Senior Site Reliability Engineer
Location: San Fran, CA (On-site, Full-time)
Compensation: $200-275K + equity + full benefits package
About the Role
Our client is a fast-growing AI scale-up seeking a Senior Site Reliability Engineer to scale and harden the infrastructure behind their core platform. This person will own automation, deployment pipelines, observability, and reliability at scale. They will partner closely with software engineers, ML researchers, and product teams to ensure the platform is secure, performant, and ready for rapid iteration.
Key Responsibilities
Design and implement infrastructure automation and deployment pipelines using Terraform.
Build and maintain monitoring, alerting, and logging systems to ensure reliability and performance.
Work with engineering teams to design and deploy scalable, fault-tolerant, and secure production systems on AWS, GCP, or Azure.
Define and maintain cloud-native security and compliance practices (e.g. Vault, KMS).
Troubleshoot and resolve complex infra and operations issues across cross-functional teams.
Lead disaster recovery and business continuity planning.
Document systems and processes to improve repeatability and scalability.
Mentor junior engineers and provide technical guidance.
Qualifications
Bachelor’s or Master’s degree in Computer Science, Engineering, or equivalent.
5+ years of professional SRE or infrastructure engineering experience.
Strong expertise in Terraform and Kubernetes with a demonstrable track record.

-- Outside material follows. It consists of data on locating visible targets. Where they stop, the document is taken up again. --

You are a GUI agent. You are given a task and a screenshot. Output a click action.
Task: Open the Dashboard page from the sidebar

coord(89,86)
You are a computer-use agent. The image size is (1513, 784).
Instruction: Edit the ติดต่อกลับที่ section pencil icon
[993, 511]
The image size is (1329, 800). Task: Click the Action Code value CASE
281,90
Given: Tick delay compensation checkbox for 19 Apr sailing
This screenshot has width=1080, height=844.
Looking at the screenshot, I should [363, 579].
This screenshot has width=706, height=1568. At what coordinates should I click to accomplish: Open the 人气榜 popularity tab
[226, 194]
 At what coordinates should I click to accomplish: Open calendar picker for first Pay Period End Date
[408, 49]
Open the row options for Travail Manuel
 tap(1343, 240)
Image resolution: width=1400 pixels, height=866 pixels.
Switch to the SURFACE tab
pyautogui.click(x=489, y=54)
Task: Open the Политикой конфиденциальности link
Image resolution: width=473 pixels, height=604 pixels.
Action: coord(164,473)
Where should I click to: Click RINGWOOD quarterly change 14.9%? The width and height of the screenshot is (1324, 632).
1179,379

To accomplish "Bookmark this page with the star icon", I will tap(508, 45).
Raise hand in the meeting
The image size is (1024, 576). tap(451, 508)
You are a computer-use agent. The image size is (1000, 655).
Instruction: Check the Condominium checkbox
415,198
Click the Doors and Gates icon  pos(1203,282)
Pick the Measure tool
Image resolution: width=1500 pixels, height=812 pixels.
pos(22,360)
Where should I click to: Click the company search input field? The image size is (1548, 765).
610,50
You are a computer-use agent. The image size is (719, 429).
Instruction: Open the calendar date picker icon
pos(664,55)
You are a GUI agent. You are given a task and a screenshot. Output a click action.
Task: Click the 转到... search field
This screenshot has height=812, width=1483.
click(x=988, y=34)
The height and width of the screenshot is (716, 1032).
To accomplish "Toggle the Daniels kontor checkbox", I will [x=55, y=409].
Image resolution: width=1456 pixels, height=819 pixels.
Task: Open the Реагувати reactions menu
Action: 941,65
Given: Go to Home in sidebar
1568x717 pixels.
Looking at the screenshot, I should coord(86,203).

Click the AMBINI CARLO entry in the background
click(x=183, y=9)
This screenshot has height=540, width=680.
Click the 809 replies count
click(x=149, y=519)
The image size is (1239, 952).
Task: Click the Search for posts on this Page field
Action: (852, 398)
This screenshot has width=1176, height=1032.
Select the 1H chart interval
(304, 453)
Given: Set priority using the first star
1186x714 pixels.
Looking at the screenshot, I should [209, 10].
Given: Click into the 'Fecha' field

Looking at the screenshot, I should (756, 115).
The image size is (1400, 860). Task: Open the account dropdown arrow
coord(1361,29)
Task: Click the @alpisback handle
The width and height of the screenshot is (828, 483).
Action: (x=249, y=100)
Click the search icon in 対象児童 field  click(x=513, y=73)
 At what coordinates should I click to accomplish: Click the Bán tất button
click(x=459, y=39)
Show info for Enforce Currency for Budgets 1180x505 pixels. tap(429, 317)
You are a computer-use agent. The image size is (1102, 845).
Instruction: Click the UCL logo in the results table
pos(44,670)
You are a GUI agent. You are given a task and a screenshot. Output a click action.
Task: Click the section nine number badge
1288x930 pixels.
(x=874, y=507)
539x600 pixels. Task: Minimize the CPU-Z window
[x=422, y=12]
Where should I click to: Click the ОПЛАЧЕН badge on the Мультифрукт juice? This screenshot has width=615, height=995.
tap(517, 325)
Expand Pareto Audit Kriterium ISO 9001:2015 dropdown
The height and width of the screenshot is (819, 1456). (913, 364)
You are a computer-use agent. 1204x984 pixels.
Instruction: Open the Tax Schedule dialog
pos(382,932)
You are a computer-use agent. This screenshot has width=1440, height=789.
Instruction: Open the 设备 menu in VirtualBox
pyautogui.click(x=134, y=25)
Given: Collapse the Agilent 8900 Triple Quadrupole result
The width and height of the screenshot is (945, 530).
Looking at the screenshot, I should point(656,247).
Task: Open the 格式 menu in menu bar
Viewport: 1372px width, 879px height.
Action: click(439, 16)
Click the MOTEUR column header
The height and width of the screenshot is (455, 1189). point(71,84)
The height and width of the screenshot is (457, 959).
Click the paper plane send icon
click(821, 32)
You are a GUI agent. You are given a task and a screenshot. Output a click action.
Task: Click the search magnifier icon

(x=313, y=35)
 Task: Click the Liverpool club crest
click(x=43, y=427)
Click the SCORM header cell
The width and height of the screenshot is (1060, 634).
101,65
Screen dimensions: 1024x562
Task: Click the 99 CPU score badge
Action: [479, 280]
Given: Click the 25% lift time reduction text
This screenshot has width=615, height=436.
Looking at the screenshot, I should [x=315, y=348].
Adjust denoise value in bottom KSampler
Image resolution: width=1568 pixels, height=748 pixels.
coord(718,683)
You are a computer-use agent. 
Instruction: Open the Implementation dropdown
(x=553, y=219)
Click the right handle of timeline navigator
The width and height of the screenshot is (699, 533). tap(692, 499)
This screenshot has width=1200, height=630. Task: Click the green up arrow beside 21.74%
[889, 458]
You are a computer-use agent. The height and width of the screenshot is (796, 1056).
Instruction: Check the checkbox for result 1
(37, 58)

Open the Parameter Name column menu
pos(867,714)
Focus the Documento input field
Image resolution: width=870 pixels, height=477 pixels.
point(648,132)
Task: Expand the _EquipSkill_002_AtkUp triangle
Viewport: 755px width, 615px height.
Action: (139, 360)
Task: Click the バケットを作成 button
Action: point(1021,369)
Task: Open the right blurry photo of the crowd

Proficiency in Python with Go as a plus for building orchestration and automation.
Hands-on experience with Docker and CI/CD pipelines such as GitLab or GitHub Actions.
Familiarity with monitoring and logging platforms such as ELK, Grafana, or Datadog.
Strong knowledge of cloud platforms including AWS, GCP, or Azure. Preference for GCP or Azure if equally matched.
Ability to thrive in fast-paced, high-growth environments with minimal ramp-up.
Excellent communication and collaboration skills.